Design/methodology/approach: The analysis is conducted by adopting a one dimensional curved thin-walled box-beam finite beam element based on finite element methodology. The scope of the work includes a computationally efficient, three-noded, one-dimensional representation of a thin-walled box-girder bridge, which is especially desirable for its preliminary analysis and design phase, as well as a study of the static characteristics of a steel curved bridge, which is critical for interpreting its dynamic response.
Findings: The analytical results computed using finite element based MATLAB coding are presented in the form of various stress resultants under the effect of various combinations of Indian Railway loads. Additionally, the variation in different response parameters due to changes in radius and span length has also been investigated.
Research limitations/implications: The research is restricted to the initial design and analysis phase of box-girder bridge, where the wall thickness is small as compared to the cross-section dimensions. The current approach can be extended to future research using a different method, such as Extended finite element technique on curved bridges by varying boundary conditions and number of elements.

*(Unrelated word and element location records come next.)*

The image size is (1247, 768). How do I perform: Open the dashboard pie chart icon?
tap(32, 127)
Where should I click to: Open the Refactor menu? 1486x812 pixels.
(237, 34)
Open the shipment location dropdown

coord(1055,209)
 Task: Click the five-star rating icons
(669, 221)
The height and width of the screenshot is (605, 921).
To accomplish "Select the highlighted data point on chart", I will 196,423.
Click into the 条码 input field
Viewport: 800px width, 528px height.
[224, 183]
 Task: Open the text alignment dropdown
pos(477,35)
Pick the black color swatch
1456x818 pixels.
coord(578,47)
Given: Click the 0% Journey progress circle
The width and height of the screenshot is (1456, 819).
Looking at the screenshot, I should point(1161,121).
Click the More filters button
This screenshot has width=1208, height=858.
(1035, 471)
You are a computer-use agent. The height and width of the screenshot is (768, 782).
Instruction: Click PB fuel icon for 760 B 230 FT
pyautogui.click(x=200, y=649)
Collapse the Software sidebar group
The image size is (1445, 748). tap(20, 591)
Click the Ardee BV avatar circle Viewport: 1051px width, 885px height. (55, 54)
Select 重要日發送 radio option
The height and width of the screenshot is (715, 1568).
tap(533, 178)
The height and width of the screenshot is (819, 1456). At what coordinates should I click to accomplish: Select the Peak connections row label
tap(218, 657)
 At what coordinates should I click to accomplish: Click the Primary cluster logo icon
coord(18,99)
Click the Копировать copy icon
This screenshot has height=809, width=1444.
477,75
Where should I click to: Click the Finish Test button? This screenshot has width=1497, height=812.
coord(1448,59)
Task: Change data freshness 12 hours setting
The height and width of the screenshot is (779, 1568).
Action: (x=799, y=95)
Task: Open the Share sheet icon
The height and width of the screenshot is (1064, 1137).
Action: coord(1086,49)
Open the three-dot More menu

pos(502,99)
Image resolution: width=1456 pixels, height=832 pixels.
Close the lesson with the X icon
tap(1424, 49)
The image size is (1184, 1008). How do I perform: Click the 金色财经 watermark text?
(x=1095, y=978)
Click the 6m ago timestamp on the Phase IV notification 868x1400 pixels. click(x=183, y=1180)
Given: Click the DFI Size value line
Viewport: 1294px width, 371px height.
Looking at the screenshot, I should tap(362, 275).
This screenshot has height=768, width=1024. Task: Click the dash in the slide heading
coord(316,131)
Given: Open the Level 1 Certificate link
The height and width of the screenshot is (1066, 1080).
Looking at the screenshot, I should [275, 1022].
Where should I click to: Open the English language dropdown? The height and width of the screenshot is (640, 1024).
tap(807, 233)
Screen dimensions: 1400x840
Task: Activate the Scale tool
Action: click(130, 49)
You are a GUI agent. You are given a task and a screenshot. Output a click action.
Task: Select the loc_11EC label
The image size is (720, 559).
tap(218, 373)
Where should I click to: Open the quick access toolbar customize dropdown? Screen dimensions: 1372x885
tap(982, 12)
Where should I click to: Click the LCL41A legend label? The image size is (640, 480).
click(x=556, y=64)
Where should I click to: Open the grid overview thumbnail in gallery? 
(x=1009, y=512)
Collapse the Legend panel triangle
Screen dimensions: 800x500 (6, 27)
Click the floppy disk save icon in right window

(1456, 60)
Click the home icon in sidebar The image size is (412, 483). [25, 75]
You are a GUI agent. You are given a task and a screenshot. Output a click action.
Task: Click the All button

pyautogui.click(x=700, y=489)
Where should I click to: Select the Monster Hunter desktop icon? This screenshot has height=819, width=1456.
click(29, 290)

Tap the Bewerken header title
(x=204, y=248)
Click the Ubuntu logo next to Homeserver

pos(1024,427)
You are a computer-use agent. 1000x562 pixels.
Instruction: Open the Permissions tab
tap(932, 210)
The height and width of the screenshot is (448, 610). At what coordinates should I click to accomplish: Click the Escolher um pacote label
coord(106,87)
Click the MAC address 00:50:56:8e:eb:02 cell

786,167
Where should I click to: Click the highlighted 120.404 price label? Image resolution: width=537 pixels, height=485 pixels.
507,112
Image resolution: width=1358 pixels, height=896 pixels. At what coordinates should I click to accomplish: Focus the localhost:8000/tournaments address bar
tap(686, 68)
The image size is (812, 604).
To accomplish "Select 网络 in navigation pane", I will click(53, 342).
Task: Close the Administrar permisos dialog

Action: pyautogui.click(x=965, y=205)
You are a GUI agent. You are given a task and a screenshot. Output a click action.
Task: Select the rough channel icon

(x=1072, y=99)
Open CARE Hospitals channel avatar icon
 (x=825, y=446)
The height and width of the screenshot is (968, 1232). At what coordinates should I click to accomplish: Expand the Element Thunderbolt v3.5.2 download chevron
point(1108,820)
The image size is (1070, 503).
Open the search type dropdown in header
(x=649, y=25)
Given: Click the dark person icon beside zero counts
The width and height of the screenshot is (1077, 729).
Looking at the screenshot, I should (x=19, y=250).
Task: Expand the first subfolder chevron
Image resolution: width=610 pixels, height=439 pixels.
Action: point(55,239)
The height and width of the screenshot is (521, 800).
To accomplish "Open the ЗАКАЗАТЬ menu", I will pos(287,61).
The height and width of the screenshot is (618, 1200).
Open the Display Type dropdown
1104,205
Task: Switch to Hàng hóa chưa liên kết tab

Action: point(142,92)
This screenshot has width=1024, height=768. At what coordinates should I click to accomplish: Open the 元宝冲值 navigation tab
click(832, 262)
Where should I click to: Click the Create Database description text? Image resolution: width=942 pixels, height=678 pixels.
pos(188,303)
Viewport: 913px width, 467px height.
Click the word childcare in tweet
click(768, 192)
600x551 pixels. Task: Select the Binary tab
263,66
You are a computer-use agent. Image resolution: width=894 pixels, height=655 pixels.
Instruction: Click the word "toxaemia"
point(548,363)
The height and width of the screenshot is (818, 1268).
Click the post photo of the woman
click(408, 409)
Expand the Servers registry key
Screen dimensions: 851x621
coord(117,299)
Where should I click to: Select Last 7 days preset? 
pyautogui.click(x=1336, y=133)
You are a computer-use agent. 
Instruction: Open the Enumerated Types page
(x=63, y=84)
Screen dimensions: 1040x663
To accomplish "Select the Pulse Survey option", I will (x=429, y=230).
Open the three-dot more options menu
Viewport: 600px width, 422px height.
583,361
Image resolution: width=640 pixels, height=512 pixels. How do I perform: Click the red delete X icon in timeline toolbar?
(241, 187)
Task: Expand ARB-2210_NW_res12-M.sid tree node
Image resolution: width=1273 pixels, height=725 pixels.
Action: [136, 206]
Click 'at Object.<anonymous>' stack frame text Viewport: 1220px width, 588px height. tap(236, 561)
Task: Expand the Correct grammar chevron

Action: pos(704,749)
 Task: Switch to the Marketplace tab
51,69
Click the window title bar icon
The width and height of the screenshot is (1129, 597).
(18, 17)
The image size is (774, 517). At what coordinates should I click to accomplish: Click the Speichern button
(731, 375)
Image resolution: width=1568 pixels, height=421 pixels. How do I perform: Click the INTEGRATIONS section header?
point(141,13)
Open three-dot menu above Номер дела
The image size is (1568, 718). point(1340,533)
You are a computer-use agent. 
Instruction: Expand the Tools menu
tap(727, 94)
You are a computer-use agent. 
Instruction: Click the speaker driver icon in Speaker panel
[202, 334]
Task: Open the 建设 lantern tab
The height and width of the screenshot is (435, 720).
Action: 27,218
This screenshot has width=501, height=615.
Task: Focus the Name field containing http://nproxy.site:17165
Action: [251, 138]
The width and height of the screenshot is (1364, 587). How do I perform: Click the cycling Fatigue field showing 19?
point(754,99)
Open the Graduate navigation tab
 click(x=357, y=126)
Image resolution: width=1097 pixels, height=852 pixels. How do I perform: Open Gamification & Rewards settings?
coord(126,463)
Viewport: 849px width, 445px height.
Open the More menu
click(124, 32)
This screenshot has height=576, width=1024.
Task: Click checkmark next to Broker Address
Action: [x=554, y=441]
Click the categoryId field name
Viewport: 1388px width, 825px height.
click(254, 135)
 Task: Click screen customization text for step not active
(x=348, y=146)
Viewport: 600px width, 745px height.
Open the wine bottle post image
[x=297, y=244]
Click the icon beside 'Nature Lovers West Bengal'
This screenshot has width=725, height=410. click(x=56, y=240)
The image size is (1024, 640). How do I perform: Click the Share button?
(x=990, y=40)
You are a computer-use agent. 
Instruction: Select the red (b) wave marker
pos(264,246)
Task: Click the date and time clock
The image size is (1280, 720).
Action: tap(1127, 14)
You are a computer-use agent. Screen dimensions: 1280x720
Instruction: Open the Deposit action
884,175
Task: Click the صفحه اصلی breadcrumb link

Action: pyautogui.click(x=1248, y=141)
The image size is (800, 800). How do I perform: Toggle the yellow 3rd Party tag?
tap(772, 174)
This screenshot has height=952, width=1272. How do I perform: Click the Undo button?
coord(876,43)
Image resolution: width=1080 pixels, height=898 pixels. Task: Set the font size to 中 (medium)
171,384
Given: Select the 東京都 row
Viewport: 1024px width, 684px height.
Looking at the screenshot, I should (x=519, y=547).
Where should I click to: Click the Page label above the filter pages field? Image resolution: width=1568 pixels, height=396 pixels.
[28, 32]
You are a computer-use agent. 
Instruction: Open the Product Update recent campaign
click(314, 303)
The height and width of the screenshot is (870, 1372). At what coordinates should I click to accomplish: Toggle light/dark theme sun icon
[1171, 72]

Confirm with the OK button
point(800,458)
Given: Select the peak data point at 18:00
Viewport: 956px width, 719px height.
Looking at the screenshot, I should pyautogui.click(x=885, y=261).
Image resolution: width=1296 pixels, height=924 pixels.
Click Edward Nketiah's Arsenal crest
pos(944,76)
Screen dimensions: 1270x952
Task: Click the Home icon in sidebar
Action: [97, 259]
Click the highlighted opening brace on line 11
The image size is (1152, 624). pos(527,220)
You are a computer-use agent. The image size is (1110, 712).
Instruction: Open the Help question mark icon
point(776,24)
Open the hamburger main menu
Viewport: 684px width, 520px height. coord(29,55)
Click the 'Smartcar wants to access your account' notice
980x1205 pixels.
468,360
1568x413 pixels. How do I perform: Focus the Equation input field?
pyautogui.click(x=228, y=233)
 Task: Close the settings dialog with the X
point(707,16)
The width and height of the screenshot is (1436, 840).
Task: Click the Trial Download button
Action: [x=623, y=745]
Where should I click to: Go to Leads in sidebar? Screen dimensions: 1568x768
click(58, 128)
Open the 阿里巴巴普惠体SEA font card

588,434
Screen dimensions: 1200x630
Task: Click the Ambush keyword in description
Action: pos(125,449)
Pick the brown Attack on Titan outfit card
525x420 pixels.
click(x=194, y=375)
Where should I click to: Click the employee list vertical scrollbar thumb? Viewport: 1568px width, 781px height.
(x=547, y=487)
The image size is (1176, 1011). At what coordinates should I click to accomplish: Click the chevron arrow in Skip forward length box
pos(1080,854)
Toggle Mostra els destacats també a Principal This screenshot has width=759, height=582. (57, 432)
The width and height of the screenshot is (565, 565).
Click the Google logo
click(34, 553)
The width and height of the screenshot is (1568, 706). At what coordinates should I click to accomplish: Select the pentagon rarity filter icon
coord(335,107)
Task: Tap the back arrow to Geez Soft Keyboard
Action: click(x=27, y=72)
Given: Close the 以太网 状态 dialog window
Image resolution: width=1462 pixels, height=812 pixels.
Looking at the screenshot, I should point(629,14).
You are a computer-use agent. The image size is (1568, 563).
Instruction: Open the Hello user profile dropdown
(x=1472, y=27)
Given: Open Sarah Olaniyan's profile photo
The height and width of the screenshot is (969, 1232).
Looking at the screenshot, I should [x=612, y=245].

Originality/value: The validation of the adopted finite element approach is done by solving a numerical problem, which is in excellent agreement with the previous research findings. Also, previous studies had aimed at thin-walled box girders that had been exposed to point loading, uniformly distributed loading, or highway truck loading, but no research had been done on railway loading. Moreover, no previous research had performed the static analysis on thin-walled box-girders with six different response parameters, as the current study has. Engineers will benefit greatly from the research as it will help them predict the static behaviour of the curved thin-walled girder bridge, as well as assess their free vibration and dynamic response analysis.